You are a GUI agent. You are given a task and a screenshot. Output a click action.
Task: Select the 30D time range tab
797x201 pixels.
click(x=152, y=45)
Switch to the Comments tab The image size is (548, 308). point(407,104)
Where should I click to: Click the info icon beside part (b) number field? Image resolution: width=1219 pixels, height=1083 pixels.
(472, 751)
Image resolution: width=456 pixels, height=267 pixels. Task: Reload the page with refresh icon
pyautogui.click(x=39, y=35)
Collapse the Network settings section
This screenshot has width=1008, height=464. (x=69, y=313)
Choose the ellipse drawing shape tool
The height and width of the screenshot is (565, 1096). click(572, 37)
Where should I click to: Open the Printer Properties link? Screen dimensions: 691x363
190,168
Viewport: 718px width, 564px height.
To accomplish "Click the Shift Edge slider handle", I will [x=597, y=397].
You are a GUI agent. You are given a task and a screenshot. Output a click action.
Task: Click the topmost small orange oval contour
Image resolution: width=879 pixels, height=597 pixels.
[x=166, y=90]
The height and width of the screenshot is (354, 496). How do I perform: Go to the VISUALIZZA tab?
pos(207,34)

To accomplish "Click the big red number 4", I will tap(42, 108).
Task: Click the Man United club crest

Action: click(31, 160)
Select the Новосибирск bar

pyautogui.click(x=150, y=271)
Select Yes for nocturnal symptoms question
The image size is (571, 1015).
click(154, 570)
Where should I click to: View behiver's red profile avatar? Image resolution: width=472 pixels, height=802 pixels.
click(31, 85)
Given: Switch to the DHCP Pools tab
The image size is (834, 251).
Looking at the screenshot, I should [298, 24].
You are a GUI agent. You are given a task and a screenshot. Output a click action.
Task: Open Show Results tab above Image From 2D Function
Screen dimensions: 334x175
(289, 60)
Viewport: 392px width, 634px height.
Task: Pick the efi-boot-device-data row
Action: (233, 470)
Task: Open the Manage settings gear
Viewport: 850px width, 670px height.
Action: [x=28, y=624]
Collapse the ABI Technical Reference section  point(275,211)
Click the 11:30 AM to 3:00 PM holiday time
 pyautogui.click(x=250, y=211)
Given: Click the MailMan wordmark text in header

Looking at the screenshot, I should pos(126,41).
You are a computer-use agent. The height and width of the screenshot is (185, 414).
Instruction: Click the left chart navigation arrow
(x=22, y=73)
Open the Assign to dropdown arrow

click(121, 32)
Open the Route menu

********************

Transcribe the records above exactly, but only from the line that contains "Instruction: Click the" through their final line, inclusive.

### Exercise response
Instruction: Click the left chart navigation arrow
(x=22, y=73)
Open the Assign to dropdown arrow

click(121, 32)
Open the Route menu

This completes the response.